AS issuer validation failure #140
Description
Describe the bug
I'm currently working on implementing client-side OAuth in Go SDK and I'm running into a conformance test failure which I'm not sure is warranted, so I would like to consult.
The issue is related to Authorization Server Metadata handling. In metadata-var2 and metadata-var3 tests, the authorization server's issuer identifier contains a non-empty path component /tenant1. According to RFC 8141 section 3.3 a client must validate if the issuer value returned by the authorization server is the same as the identifier used to create the URL for the metadata.
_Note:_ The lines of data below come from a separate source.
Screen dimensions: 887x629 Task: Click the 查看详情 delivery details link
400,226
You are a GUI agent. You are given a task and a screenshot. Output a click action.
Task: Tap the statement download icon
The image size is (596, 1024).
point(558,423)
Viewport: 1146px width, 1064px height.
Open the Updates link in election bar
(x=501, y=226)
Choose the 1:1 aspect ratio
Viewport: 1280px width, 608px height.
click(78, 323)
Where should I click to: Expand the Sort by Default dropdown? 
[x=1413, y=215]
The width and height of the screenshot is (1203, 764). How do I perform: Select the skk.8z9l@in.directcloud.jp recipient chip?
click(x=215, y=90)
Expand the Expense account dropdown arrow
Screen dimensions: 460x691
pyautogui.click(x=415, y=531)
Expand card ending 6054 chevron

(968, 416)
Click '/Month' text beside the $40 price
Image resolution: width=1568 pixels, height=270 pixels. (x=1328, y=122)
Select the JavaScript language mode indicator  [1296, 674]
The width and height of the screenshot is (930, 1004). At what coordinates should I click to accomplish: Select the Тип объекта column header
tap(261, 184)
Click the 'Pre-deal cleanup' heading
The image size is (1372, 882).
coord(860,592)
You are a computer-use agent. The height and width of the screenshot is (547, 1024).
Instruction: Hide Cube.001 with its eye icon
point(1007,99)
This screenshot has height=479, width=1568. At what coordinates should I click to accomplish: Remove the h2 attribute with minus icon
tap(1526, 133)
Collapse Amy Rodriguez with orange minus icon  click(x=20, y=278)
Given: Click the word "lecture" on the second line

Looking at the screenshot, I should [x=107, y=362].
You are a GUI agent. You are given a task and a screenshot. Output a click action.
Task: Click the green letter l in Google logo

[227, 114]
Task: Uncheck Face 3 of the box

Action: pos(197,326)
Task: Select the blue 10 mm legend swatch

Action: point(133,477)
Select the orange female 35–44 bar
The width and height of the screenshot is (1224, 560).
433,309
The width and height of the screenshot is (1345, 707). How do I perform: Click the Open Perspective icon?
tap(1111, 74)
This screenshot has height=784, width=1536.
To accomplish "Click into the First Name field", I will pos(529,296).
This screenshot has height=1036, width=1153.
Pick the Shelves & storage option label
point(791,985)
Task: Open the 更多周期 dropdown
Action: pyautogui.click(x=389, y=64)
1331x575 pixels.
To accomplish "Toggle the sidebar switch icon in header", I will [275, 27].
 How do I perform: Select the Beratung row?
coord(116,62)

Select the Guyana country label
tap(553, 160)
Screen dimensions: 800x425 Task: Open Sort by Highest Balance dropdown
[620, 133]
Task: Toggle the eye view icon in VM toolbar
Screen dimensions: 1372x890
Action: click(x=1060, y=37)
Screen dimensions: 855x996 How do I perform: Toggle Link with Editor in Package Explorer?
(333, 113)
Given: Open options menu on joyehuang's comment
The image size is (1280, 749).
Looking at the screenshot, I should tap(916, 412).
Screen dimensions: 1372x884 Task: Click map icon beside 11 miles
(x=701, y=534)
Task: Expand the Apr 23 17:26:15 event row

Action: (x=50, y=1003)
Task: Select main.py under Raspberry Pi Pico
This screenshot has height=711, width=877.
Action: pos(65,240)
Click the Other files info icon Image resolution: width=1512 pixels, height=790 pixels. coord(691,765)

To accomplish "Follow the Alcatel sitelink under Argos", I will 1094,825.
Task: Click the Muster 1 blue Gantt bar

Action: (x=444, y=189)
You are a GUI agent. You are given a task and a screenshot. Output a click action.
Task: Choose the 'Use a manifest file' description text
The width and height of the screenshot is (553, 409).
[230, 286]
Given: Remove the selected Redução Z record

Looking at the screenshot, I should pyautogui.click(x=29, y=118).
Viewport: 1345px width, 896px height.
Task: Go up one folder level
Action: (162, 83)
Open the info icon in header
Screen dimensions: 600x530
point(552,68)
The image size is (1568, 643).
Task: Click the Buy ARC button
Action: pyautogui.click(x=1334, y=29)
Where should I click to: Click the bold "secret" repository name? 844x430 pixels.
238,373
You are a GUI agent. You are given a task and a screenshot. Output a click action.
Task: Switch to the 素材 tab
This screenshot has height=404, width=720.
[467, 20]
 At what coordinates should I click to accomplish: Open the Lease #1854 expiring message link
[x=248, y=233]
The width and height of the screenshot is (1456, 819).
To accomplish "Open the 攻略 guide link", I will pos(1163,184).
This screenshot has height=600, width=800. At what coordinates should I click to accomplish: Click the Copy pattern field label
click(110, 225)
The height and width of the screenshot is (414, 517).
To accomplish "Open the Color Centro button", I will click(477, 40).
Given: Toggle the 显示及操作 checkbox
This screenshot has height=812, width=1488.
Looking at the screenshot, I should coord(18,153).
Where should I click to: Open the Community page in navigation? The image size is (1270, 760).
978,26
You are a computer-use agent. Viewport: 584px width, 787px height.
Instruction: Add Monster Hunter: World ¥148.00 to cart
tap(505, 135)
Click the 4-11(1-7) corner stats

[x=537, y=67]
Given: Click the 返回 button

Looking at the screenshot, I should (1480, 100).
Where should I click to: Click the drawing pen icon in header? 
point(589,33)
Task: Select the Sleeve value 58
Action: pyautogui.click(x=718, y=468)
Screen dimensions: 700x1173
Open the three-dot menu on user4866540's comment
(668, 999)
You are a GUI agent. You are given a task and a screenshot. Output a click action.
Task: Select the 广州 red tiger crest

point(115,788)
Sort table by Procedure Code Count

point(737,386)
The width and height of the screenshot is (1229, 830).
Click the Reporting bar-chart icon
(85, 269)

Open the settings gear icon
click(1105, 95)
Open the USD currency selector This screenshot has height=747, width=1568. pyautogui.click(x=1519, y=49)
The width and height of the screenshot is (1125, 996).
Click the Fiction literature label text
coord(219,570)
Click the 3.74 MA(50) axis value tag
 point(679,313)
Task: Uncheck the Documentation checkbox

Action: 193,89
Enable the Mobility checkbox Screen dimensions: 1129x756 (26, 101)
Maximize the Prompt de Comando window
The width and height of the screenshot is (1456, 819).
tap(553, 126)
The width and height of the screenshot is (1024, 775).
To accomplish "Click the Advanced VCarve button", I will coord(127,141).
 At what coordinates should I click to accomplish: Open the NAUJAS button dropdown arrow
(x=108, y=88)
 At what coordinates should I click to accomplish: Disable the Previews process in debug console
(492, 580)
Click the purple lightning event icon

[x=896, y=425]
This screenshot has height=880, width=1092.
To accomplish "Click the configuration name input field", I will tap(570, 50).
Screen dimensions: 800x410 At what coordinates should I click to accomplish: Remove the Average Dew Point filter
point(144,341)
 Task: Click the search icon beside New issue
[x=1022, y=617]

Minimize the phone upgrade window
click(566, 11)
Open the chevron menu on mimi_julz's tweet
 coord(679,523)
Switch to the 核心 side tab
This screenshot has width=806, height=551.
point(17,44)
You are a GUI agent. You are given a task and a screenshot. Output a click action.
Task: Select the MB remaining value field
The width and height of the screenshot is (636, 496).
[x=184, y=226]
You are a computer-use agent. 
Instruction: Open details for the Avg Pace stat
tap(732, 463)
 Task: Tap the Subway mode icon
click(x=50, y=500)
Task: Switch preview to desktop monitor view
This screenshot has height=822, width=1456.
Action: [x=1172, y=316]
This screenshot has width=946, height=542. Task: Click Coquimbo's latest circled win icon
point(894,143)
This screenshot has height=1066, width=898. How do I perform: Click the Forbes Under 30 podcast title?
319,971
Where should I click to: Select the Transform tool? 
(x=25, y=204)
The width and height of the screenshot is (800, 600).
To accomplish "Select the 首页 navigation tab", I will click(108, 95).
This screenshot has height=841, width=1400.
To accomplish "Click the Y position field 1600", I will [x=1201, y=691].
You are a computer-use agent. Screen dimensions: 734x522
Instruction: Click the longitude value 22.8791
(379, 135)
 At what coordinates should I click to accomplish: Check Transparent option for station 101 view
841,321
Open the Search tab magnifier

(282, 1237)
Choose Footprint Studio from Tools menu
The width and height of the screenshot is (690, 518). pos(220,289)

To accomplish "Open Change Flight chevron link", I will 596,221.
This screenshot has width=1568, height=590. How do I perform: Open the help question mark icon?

However, the AS returns a value with no path component, for example:
{
"id": "outgoing-auth-response",
"name": "Outgoing-auth-response",
"description": "Sent 200 response for GET /.well-known/oauth-authorization-server/tenant1",
"status": "INFO",
"timestamp": "2026-02-10T14:02:08.022Z",
"details": {
"method": "GET",
"path": "/.well-known/oauth-authorization-server/tenant1",
"statusCode": 200,
"headers": {
"x-powered-by": "Express",
"content-type": "application/json; charset=utf-8",
"content-length": "417",
"etag": "W/\"1a1-vdDFr5xugGjES09D01A3xMuA7xw\""
},
"body": {
"issuer": "http://localhost:35909", <--- HERE
"authorization_endpoint": "http://localhost:35909/tenant1/authorize",
"token_endpoint": "http://localhost:35909/tenant1/token",
"registration_endpoint": "http://localhost:35909/tenant1/register",
"response_types_supported": [
"code"
],
"grant_types_supported": [
"authorization_code",
"refresh_token"
],
"code_challenge_methods_supported": [
"S256"
],
"token_endpoint_auth_methods_supported": [
"none"
]
}
}
},Should this behavior be adjusted?
To Reproduce
Steps to reproduce the behavior:
- Run
metadata-var2ormetadata-var3conformance test with a working SDK and inspectchecks.json.
Expected behavior
I would expect the issuer field to contain the path component used to construct the AS metadata URL.